> **DOCUMENT TEXT**:

The following description will disclose an especially preferred embodiment, involving the use of steam to heat and mobilize viscous crude. However, it should be understood that the method and geometry of the present invention should not be so limited and includes the use of other heated fluids (eg. hot water, solvent vapors, etc.) or heat-generating fluids (eg. air) which can be employed to reduce the viscosity of the heavy oil. It will be apparent to those skilled in the art which fluids will be most appropriate; this selection will depend in particular upon the reservoir characteristics, crude oil characteristics, availability of the particular fluid, and so forth. It can be noted with respect to the use of a heat-generating fluid, however, that the complete combustion of oil in the area covered by the horizontal wells is not necessary. Rather, only such amounts of the heat-generating fluid as are necessary to cause the viscous crude oil to flow will usually be injected.
As mentioned, this invention is a significant improvement over the method of U.S. Pat. No. 4,160,481. The method of this patent may be better understood by referring to FIGS. 1(a) and 1(b). A substantially large diameter vertical access shaft 3 penetrates subterranean heavy oil formation 4. The access shaft 3 is provided with a larger work chamber 5 at its lower end and also a sump hole 7 beneath the chamber 5. The access shaft 3 and work chamber 5 are sized and provided with appropriate equipment so that workmen are able to descend therein to perform necessary tasks. A plurality of horizontal wells 6 are then drilled into the formation 4. These wells are radially spaced from each other, as particularly illustrated schematically by FIG. 1(b). A relatively short portion of each well 6 will be provided with casing 8 while the remaining portion of each well 6 will be lined with a perforated drain pipe or screened liner 9. Typical lengths of the wells 6 will range from approximately 500 to 2000 feet long. Steam is injected into the formation via the wells 6 and allowed to heat the oil. Heated fluids, including crude oil, are recovered via the wells 6. This steam stimulation cycle is repeated until oil production declines to uneconomic levels.
According to the method of U.S. Pat. No. 4,160,481, the radial wells may be used in a thermal drive or steam flooding mode, without modifying the wells or manner of injection in any manner. Unfortunately, while improved oil recoveries are possible, sweep efficiencies will still not be satisfactory. For example, it is predicted that only from about 10% to about 50% of the potential oil recovery will be achieved in the region containing the radial wells 6 due to poor sweep. Much of the remaining oil lies in-between the radial wells 6.
The present invention involves a unique combination of proper completion techniques, improved flooding with a heated or heat-generating fluid and the drilling of additional short wells in order to significantly improve sweep and recovery efficiency. In addition, the method provides for safe operating conditions for the workmen located in the cavern 5.

> **SHORT TASK 1**:
Copy the rows from the line holding "How do I perform: Stop" through the end of the rows, inclusive, renaming "Instruction" as "Command" and changing nothing else. Leave the pictures out of your answer.

> **MATERIAL TO PROCESS**:
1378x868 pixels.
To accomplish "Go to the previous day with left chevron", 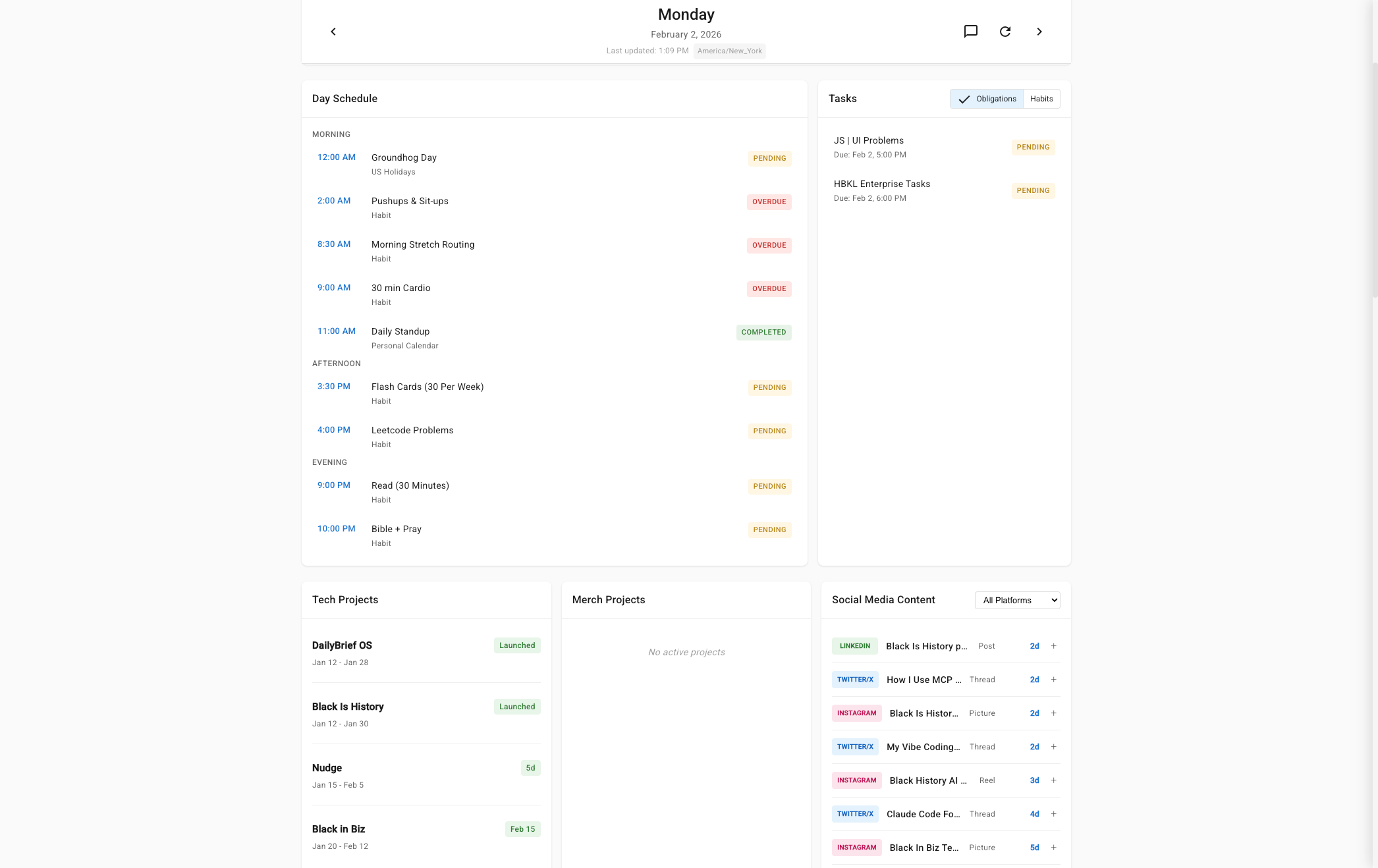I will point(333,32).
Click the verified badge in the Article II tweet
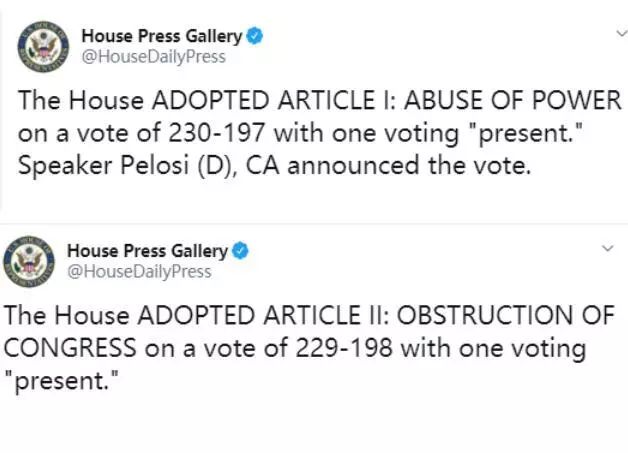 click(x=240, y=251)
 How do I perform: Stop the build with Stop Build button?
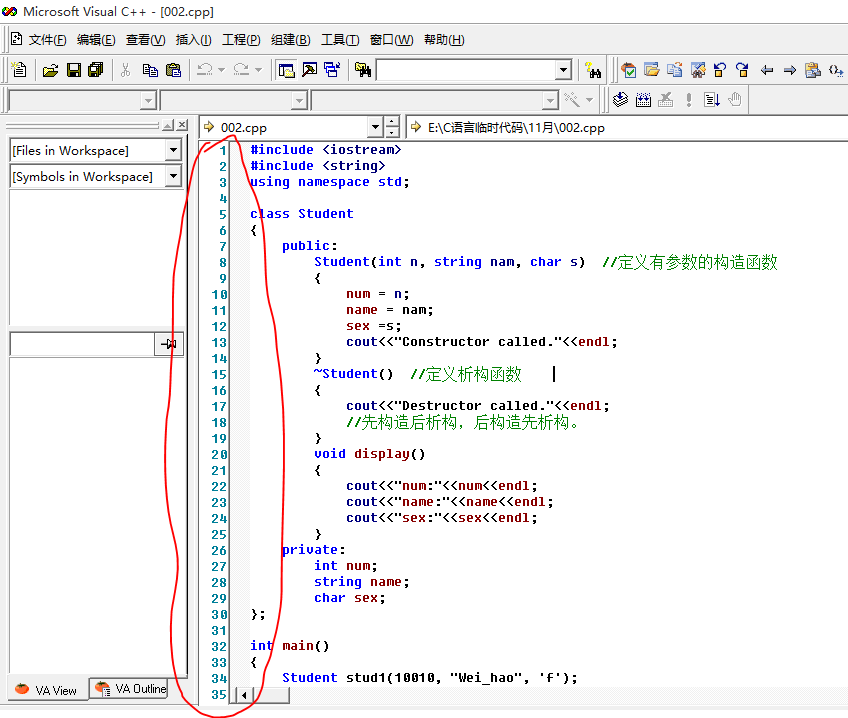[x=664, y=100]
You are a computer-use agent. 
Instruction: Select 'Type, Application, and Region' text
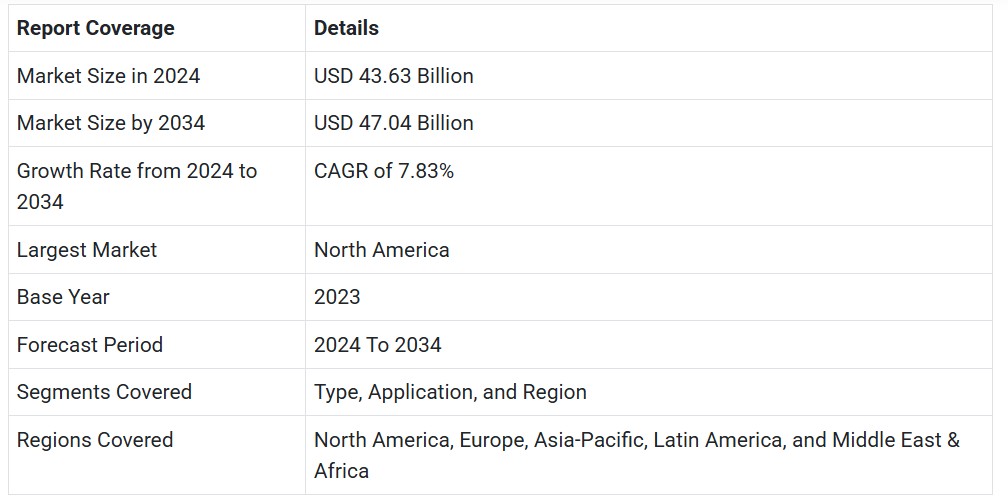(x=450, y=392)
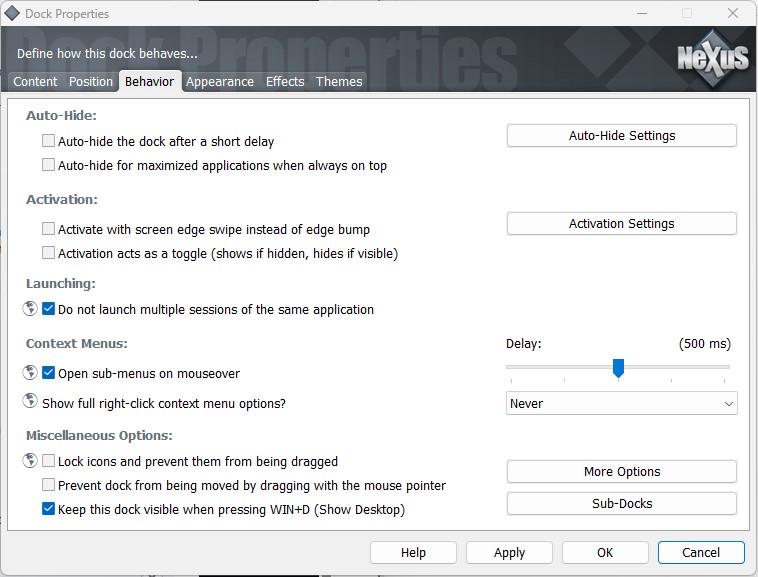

> **SHORT TASK 2**:
List the factors that the patent text says the selection of a fluid will depend on.

> **CORRECT ANSWER 1**:
 How do I perform: Stop the build with Stop Build button?
[x=664, y=100]
You are a computer-use agent. 
Command: Select 'Type, Application, and Region' text
(x=450, y=392)

> **CORRECT ANSWER 2**:
- Reservoir characteristics
- Crude oil characteristics
- Availability of the particular fluid